(Dataset records)
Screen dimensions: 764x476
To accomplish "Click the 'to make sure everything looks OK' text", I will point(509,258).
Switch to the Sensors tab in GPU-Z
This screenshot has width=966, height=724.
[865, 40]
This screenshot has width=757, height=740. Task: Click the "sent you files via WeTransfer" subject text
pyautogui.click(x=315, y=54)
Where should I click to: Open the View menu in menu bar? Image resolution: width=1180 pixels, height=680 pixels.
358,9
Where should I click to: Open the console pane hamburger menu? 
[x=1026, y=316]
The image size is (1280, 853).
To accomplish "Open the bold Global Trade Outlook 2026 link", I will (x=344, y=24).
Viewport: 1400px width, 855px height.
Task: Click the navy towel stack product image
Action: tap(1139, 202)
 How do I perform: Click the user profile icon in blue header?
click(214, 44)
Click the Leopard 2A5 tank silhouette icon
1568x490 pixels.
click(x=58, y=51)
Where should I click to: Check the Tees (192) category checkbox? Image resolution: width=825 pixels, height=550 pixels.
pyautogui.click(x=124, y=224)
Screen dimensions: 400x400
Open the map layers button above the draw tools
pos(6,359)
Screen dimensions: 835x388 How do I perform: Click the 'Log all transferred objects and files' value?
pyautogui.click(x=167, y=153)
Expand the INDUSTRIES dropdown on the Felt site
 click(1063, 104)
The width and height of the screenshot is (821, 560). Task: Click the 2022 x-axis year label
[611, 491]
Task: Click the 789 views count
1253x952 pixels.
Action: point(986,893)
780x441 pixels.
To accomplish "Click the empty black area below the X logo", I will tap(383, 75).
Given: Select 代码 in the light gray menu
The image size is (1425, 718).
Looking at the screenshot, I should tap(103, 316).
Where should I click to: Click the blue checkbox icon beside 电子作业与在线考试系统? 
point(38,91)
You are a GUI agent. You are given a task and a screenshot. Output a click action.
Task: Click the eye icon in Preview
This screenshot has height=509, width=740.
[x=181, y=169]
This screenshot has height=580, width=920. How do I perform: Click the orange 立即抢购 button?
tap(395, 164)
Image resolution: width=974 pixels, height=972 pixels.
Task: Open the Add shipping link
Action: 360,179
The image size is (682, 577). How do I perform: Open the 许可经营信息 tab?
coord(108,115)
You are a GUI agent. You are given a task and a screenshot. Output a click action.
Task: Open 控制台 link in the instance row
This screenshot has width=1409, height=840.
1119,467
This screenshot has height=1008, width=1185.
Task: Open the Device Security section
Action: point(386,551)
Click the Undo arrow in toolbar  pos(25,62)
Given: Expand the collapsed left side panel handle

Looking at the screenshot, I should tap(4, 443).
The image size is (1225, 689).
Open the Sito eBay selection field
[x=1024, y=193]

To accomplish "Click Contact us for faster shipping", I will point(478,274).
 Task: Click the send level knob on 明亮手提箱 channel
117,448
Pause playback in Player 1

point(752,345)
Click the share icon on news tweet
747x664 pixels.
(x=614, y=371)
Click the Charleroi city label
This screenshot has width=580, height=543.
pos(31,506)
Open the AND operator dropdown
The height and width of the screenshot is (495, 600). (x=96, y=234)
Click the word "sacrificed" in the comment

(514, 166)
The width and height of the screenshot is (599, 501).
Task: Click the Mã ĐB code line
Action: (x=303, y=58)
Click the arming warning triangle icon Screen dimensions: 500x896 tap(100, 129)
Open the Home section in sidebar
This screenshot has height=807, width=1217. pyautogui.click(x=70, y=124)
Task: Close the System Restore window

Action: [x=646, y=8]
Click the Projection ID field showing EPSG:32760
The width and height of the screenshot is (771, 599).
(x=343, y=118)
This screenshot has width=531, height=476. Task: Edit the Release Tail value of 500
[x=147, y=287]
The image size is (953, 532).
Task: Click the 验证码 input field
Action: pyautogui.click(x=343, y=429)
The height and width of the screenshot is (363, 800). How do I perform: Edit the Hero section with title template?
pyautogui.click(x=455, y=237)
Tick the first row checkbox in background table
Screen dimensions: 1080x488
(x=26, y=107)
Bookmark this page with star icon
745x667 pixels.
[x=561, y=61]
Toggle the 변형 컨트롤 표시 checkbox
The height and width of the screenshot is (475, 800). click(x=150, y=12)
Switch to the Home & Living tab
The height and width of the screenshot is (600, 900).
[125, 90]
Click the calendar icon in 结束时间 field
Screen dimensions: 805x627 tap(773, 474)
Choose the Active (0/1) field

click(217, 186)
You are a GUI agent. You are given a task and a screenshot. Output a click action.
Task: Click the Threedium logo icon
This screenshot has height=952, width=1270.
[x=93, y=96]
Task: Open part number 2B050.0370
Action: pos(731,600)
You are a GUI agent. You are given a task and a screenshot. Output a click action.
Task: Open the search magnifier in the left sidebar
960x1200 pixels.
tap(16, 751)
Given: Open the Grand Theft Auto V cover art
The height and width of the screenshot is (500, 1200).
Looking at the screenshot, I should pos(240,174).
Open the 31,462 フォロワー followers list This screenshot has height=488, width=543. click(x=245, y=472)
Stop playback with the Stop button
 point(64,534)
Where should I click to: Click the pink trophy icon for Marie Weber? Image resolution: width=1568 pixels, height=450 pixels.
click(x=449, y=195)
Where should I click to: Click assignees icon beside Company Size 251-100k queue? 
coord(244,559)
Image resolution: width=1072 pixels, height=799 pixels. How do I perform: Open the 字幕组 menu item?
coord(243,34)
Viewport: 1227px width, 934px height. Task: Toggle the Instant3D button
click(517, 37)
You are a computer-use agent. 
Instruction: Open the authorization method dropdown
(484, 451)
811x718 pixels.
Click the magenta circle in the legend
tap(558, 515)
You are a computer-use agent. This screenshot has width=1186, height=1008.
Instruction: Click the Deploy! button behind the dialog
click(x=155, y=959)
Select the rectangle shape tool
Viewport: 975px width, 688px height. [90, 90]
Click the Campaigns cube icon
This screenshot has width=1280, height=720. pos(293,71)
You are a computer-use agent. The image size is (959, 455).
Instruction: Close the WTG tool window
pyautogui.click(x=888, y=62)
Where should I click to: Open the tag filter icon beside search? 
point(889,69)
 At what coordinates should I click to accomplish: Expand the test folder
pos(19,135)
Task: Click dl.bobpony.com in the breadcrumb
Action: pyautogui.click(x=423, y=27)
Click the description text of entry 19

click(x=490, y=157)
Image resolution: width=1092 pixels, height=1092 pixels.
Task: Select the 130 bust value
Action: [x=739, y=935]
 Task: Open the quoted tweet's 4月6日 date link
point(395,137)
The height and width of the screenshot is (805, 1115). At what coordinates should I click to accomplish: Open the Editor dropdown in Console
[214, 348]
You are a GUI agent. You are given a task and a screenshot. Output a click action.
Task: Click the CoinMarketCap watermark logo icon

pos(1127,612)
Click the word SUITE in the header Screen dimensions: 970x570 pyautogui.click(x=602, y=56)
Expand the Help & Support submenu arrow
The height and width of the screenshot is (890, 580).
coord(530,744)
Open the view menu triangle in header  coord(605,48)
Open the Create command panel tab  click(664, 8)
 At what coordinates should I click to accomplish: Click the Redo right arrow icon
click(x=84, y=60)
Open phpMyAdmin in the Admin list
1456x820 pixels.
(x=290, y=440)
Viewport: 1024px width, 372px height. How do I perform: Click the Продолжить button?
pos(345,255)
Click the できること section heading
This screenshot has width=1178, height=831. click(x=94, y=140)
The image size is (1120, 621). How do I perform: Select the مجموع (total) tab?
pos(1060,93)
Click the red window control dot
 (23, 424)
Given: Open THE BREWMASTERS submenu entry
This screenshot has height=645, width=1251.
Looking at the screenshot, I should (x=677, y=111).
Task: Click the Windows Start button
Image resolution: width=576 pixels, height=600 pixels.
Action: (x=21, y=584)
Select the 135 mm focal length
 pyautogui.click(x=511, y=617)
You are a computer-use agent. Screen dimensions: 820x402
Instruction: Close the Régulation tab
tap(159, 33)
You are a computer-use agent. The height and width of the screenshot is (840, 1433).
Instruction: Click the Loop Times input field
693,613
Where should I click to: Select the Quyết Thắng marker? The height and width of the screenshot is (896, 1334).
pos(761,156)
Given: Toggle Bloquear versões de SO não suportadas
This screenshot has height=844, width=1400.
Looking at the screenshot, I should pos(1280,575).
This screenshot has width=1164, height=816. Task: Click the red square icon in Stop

■ Task to complete
Which lines in the entries above contain "triangle"? Pull each of them out.

■ Result for this task
Click the arming warning triangle icon Screen dimensions: 500x896 tap(100, 129)
Open the view menu triangle in header  coord(605,48)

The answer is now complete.